Situated on the northern tip of Baffin Island near scenic fjords, glaciers and icebergs, this traditional Inuit community of 1,300 inhabitants is also a great place to see large pods of narwhal.

Baffin Island is the fifth largest island in the world, but the population is no more than 13 000. Inuit ancestors have lived on the island for more than 3000 years. Baffin Island also connects to Viking history and expeditions from the settlements in southern Greenland established by Erik the Red are believed to have landed here. On one of the voyages we will also attempt to circumnavigate the wild and vast Baffin Island.

What to Expect

If you decide to go, you’ll find a magical unspoiled world in the High Arctic, beautiful scenery, glaciers and ice landscape. You might see majestic polar bears out hunting, different species of whale breaching, walruses relaxing by the shore, and a variety of birds. Remember that these are natural Arctic habitats, so we can’t guarantee that certain animals will appear during your expedition. You will experience both the modern life of the Inuit population and their communities, culture and life and learn more about the history of the region.

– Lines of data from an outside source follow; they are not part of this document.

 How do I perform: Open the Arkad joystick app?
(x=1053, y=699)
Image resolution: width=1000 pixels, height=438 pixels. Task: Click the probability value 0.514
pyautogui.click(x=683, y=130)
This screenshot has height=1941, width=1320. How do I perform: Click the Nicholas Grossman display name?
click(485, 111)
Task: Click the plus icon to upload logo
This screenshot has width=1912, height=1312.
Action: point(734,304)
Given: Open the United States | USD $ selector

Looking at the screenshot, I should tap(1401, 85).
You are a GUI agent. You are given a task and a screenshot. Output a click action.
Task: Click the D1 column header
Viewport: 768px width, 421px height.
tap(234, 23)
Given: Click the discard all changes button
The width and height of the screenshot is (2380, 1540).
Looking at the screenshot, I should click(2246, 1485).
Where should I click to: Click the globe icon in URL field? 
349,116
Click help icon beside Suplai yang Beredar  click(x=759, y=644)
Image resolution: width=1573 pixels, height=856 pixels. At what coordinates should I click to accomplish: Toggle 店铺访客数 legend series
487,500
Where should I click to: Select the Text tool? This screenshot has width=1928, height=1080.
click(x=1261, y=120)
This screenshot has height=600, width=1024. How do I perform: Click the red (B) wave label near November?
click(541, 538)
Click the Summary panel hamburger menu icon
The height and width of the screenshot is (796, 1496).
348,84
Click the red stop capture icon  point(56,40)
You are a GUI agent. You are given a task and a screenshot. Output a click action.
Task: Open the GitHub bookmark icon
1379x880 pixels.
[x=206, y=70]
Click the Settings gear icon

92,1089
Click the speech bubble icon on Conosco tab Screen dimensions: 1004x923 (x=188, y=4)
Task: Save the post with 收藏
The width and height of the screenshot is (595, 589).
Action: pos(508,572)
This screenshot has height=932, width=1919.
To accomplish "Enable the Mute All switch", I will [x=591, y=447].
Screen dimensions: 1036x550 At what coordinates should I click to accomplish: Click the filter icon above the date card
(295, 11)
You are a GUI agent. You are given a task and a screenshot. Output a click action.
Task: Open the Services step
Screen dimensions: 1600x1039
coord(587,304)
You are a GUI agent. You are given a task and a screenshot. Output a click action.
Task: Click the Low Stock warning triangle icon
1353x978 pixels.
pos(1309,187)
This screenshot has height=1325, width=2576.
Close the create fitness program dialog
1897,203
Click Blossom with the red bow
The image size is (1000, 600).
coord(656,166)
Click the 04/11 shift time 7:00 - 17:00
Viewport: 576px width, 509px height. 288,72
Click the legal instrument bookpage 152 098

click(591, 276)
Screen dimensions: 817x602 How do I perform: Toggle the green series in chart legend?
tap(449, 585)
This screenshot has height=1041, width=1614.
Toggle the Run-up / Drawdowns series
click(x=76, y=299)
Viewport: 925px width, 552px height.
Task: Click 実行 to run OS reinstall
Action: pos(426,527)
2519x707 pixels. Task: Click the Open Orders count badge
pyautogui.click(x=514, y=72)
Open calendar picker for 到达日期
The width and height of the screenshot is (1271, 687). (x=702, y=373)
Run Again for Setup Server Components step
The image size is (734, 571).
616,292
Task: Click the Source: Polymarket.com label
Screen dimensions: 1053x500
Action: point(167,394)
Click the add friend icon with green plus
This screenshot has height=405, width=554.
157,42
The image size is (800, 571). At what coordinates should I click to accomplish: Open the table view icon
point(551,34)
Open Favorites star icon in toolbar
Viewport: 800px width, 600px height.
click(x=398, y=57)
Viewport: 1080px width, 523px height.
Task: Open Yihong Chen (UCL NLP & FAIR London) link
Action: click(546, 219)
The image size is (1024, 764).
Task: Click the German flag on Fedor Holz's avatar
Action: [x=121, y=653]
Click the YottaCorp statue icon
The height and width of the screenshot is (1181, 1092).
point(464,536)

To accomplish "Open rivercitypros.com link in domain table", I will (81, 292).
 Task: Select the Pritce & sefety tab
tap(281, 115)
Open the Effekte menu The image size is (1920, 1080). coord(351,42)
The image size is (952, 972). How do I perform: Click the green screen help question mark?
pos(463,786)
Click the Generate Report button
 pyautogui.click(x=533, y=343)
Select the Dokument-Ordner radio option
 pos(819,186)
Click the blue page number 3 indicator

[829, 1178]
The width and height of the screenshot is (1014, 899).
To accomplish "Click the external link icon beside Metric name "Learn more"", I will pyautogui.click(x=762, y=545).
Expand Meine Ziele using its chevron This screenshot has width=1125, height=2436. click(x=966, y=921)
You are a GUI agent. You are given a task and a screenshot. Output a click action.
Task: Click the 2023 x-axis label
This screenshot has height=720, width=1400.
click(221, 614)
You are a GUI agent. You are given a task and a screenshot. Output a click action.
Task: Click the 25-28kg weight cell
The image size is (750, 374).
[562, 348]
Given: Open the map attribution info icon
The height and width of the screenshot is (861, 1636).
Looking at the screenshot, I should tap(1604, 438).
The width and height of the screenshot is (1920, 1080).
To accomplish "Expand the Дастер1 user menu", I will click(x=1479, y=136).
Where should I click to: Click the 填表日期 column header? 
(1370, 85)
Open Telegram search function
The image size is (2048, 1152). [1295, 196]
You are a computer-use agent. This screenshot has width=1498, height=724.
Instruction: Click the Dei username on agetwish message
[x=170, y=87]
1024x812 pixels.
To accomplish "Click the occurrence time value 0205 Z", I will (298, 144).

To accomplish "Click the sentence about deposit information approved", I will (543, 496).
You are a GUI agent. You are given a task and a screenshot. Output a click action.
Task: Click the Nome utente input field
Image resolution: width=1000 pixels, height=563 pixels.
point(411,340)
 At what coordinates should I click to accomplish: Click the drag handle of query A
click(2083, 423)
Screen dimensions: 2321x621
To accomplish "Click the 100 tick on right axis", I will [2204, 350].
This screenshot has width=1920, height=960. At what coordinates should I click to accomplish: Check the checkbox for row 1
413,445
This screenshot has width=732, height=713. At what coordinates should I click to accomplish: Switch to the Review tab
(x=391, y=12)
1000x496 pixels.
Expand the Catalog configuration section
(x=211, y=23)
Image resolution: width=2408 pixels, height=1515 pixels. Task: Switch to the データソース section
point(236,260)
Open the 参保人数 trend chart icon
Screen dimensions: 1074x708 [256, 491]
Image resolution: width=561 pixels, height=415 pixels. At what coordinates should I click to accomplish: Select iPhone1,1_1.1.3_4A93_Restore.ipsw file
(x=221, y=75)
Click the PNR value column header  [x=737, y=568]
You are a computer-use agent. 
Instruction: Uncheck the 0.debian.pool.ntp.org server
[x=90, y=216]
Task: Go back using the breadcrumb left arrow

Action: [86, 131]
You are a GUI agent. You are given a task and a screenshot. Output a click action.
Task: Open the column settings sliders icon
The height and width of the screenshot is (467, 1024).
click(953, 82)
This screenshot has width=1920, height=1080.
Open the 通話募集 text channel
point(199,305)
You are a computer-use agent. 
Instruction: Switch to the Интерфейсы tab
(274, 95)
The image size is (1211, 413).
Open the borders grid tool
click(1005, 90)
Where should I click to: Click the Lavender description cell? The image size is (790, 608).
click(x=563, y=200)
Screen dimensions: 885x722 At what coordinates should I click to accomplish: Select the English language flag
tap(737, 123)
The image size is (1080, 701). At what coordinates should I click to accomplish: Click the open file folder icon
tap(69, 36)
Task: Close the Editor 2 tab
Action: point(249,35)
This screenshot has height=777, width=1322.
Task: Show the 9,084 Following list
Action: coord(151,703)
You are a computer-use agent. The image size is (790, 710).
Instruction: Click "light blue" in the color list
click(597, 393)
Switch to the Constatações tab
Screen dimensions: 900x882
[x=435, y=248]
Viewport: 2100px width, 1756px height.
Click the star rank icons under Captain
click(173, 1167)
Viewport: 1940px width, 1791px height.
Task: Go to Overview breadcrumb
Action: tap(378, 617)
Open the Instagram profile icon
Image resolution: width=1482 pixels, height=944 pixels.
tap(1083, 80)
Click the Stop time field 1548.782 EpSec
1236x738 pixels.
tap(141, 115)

Both on board and on land, there’s a lot going on to make the most out of your journey. Here are some of the most popular activities:

  • Small boat cruising in one of the most remote parts of the world. The ship will not be able to dock everywhere and anywhere. That's why each ship has explorer boats to take you ashore or on ice cruising excursions.

  • Nature landings are landings on beaches and shore areas. They happen wherever possible.

  • Hiking is another popular activity. This could be at places of historical, biological or geological interest, small settlements, or places that offer stunning natural beauty.

  • Lectures and science program. When the ship is at sea, there’s plenty happening on board as well. Join in-depth lectures on a variety of topics from history and culture to wildlife and science. The Science Program enhances the experience and understanding of the regions we explore and invites you into the fascinating world of science.

  • Photo program. There is a professional photographer on board you can access for hints and tips, camera set-up and simply how to take great pictures.